[Aim of the exercise]:
Return every line of the following records verbatim, omitting the pictures.
::::
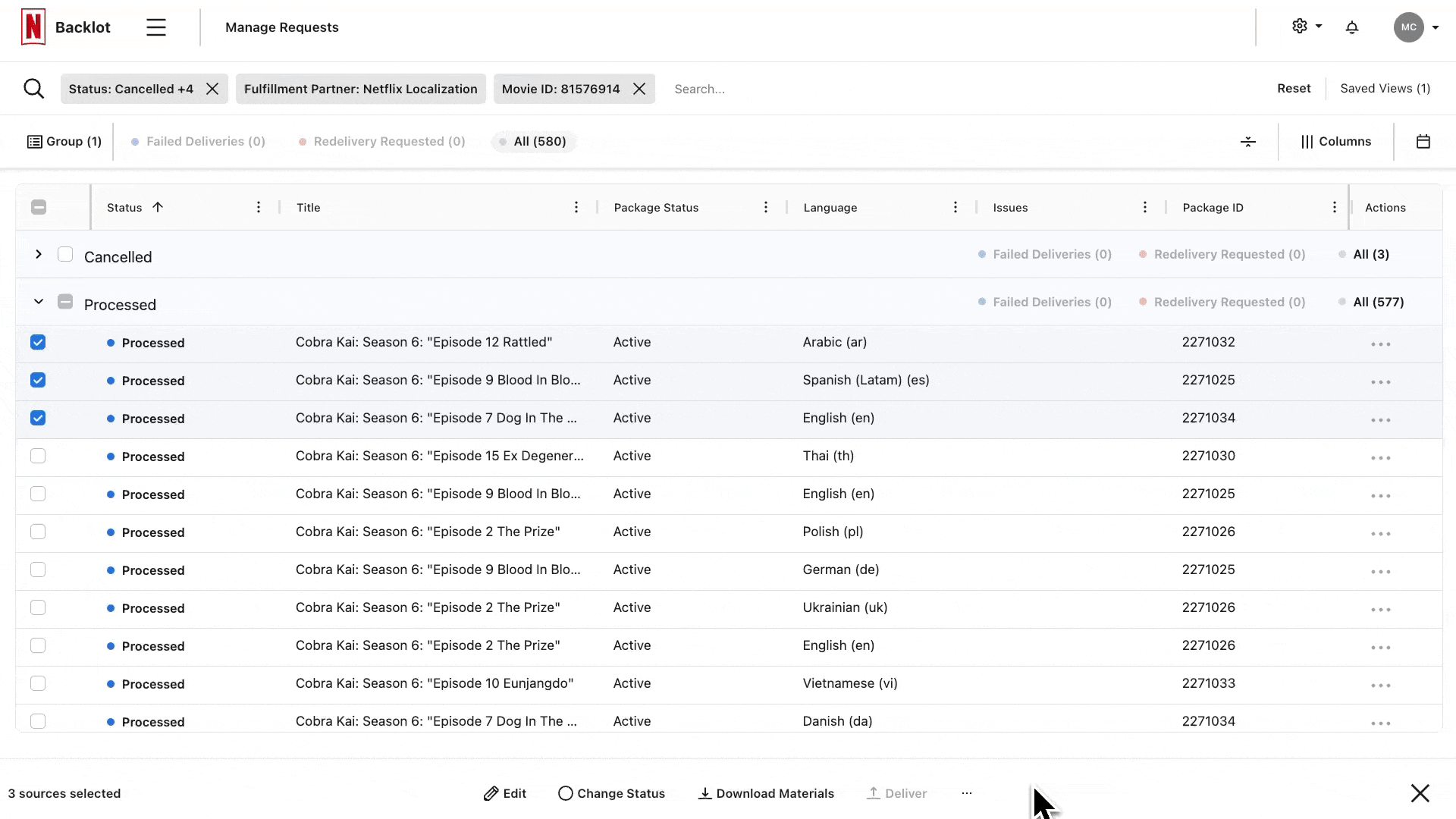Open Title column options menu
1456x819 pixels.
coord(576,208)
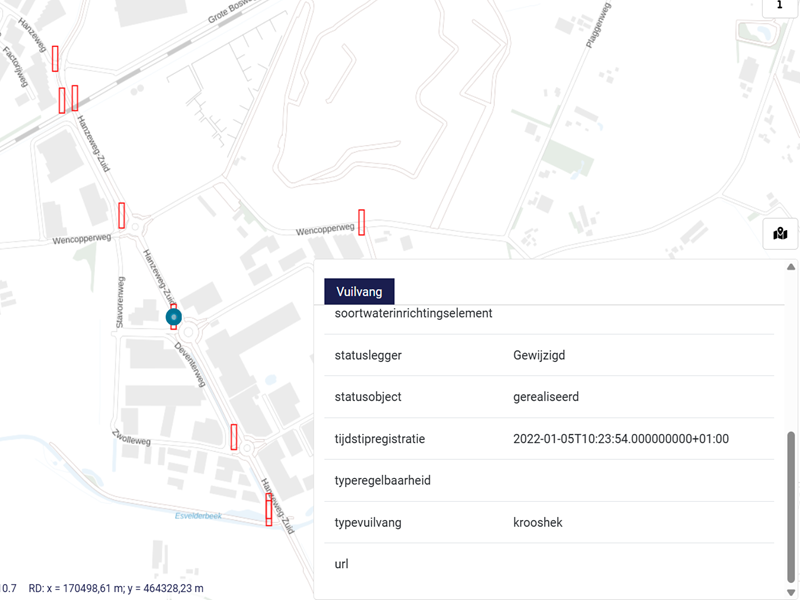
Task: Click the typevuilvang value krooshek
Action: pyautogui.click(x=541, y=523)
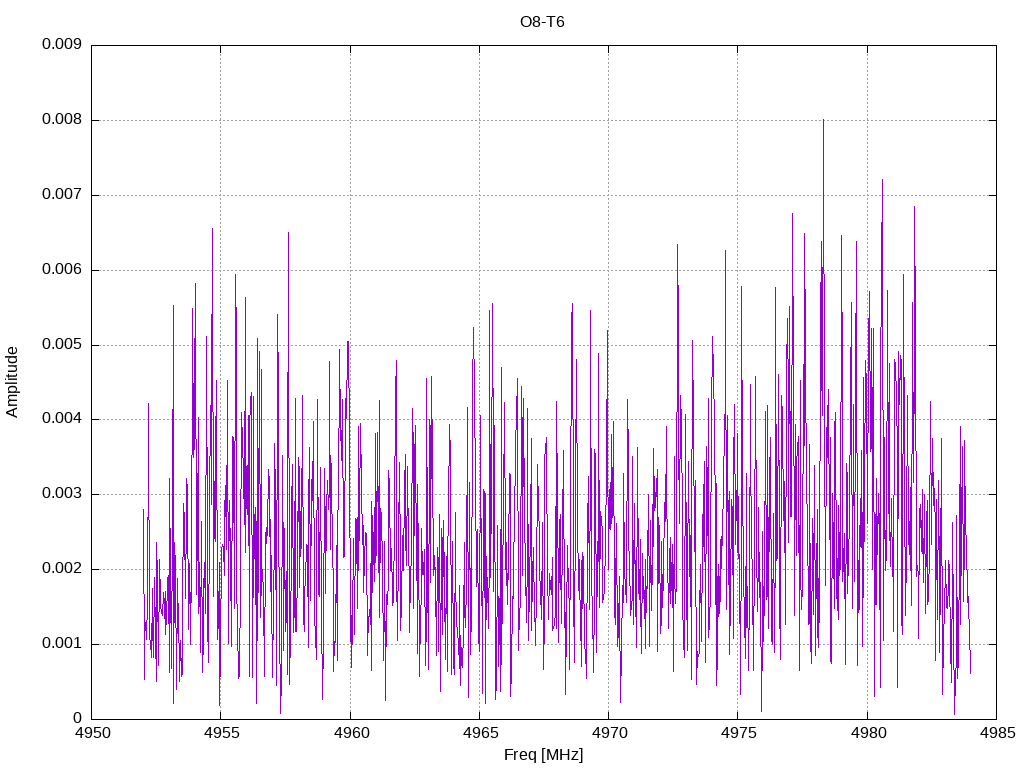Click the 4955 x-axis tick label
1024x768 pixels.
pyautogui.click(x=221, y=733)
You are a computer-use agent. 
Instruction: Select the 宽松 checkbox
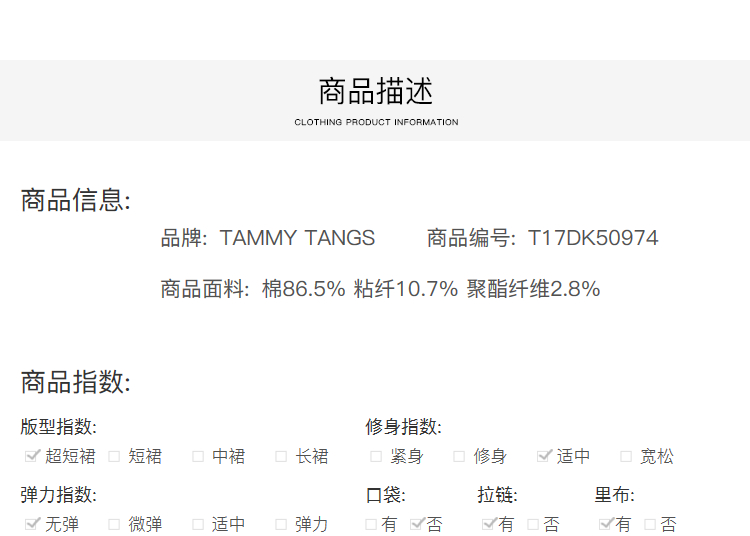pos(626,456)
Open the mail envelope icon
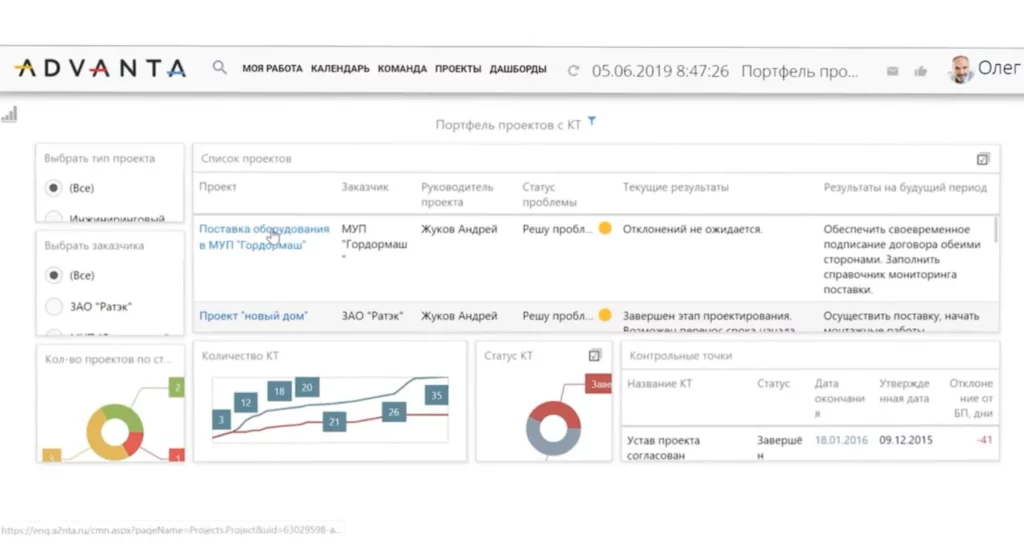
::::
[Output for this task]:
Open Title column options menu
1456x819 pixels.
coord(576,208)
Task: Click the typevuilvang value krooshek
Action: pyautogui.click(x=541, y=523)
Click the 4955 x-axis tick label
1024x768 pixels.
pyautogui.click(x=221, y=733)
You are a computer-use agent. 
Instruction: Select the 宽松 checkbox
pos(626,456)
Open the mail envelope icon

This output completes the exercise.